In John's prologue, the incarnate Word is the God of creative address.

In what way can human beings be said to be in the divine image? Christian theologians have from early on opted for the reading that it was in virtue of their rationality that humans—or sometimes only males—were made in the image of God. This seemed an obvious place at which human beings differed from animals. But it has never been an entirely satisfactory reading. Such a move risks collapsing into a quasi-gnosticism, or at least a devaluing of the body.

Contemporary Jewish exegete Tikva Frymer-Kensky says that, as “Christianity became more Hellenized, it began to adopt the Greek mind-body dichotomy, distinguishing between the ‘lower’ and ‘higher’ aspects of human being.” At its worst, Christian theology imagined a mind that reflects God’s glory and a body that just trudges along. By contrast, Rabbi Hillel taught that he honored God’s commandments in going to the bathhouse, for it was his obligation to the body in the image of God.

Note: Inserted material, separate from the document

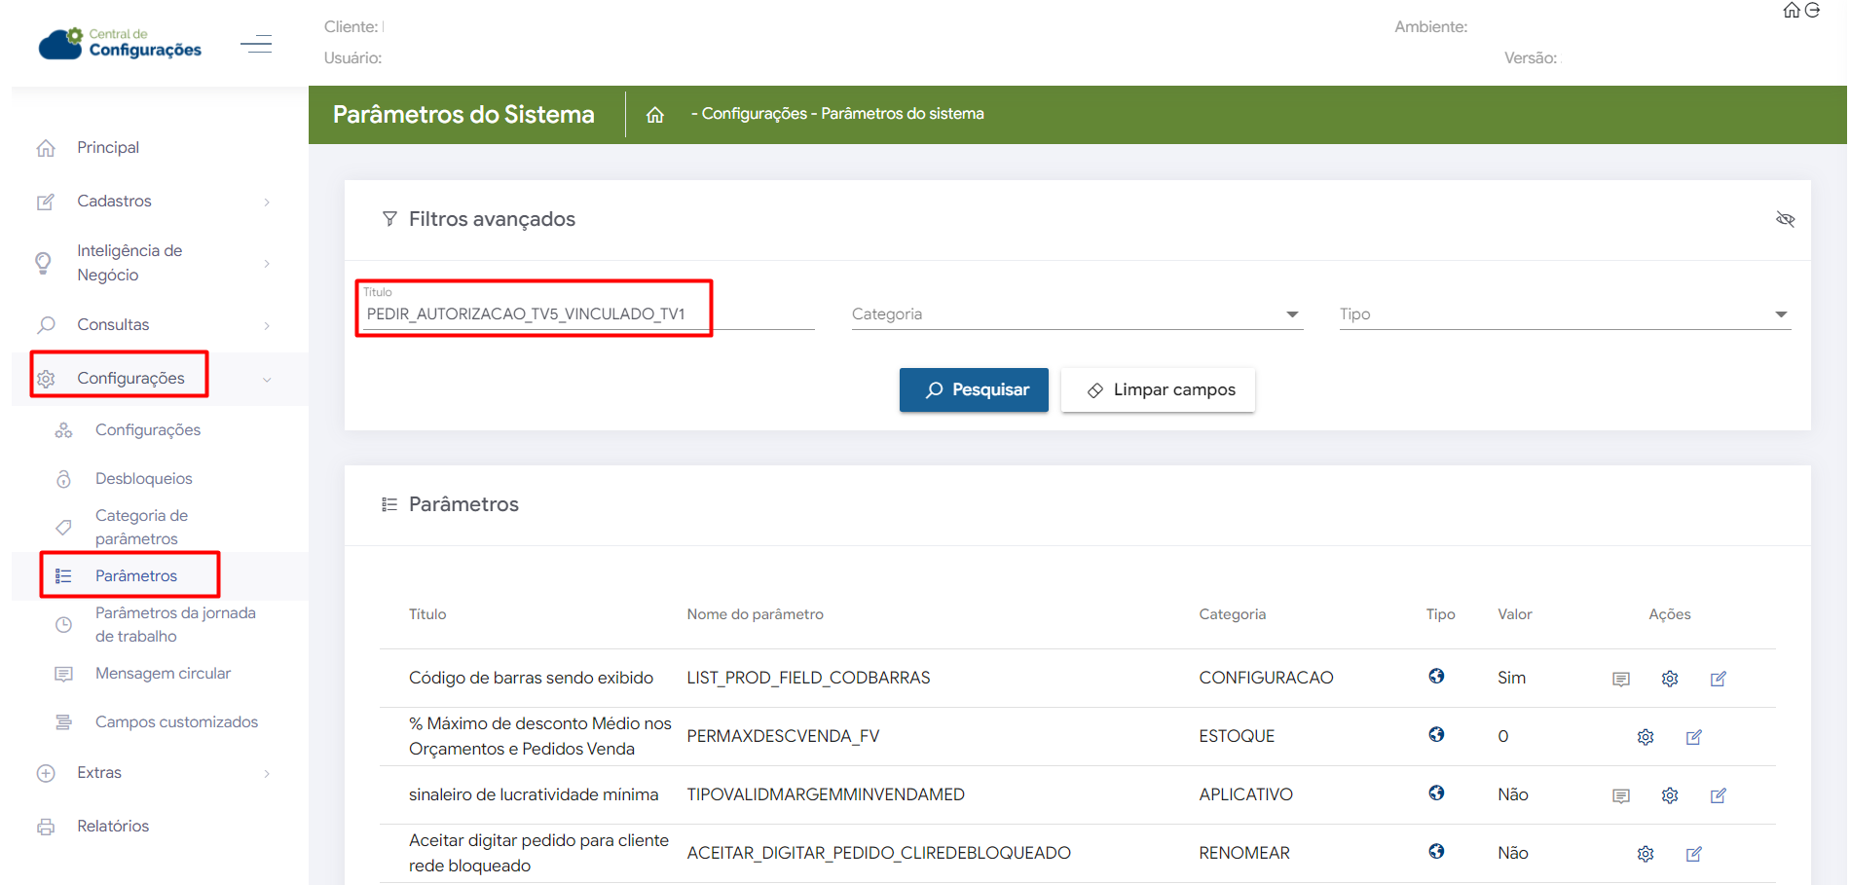Open the Categoria dropdown filter
Viewport: 1850px width, 885px height.
1076,314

The shortcomings of the traditional emphasis on mind or rationality have become more evident in modern times as we ask new questions: What is the difference between the mind and the brain? If none, is the mind then not also the body? If rationality is the criterion for being in the image of God, cannot the inference be drawn that those who are less than rational do not fully have the imago Dei? This line of argument has been invoked to defend discrimination on the basis of sex, race, and disability.

While there are some Christians who hold to female subordination, few do so today on the basis of the claim that women are not fully rational. Yet that claim was classically considered the corollary of 1 Corinthians 11:7: “A man ought not to have his head veiled, since he is the image and reflection of God; but woman is the reflection of man.”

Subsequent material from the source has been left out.